氏神様の秋祭り

平成15年10月13日、昨日の喧噪と舞い上がる砂塵を洗い流すかのような雨が降っています。お祭りの
後には何となくもの悲しさを感じるのは私だけでしょうか。今年の鴻八幡宮の秋の例大祭が終わってしまい
ました。毎年変わりなく繰り返される秋祭りですが、それでも少しずつ変化をしているようです。それというのも、
ここにも少子化と高齢化の波が押し寄せているからです。
私達の子供が小学生だった頃、私の部落にも私の子供達と同世代の子がたくさんいました。そもそも秋祭りは
子供会が中心のお祭りとなっています。山車(私達は段じりと呼んでいる)を引っ張るのも、山車に載って太鼓や
鉦を叩くのも小学生が中心でした。そして、世話役は、もっぱら子供達の親が中心となって運営していました。
しかし、私の地元では子供の数が少なくなり、山車に載って楽器を演奏する子供が次第に少なくなっています。
聞けば部落の人も高齢化や少なくなって山車を出すことが出来なくなった部落もあるようです。
ある部落の山車は、お宮の坂道を下る時、色んな部落のはっぴを見かけました。
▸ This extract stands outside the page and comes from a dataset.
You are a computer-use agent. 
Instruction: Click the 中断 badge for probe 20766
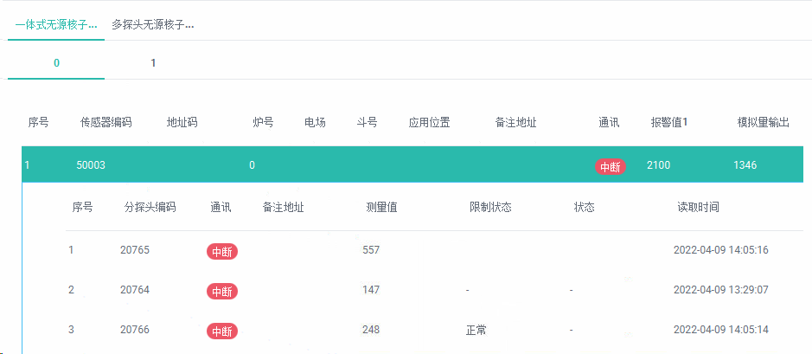pyautogui.click(x=222, y=331)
不思議に思っていたところ、
山車を引っ張る人が少なくなって他の部落の人達が応援をしているとのことでした。
また、新しい団地が出来た頃は、団地の住民も参加していましたが、今は新しい団地が出来ても参加してくれ
ないのだそうです。従って、少子、高齢化が進めば進むほど参加者は少なくなっているようです。人口が少なく
なれば文化が消えると言われていますが、こんな状況を指しているのかも知れません。
ある部落では中国から働きにきている女性達も参加していました。お祭りの女性と言えば茶髪のいなせな
お姉さん達に相場は決まっていますが、中国からきた女性達は一様に慎ましやかです。むろん髪は黒、パーマは
かけていませんからストレートのロングヘアです。ひと目で中国から来た女性だとわかるスタイルです。これも
地場産業が繊維製品の町ならでは事です。恐らくは大きな縫製会社の女工さん達ではないでしょうか。
一頃の祭り着といえば、一様に祭りと染め抜いたありきたりの祭り衣装でした。それが年毎にあでやかに更に
カラフルに変化してきました。若い女性達も今流行のお祭りスタイルです。腹にさらしを巻いて粋にはっぴを
着こなしています。はっぴの色や柄も実にカラフルで、部落毎の特徴を良く表しています。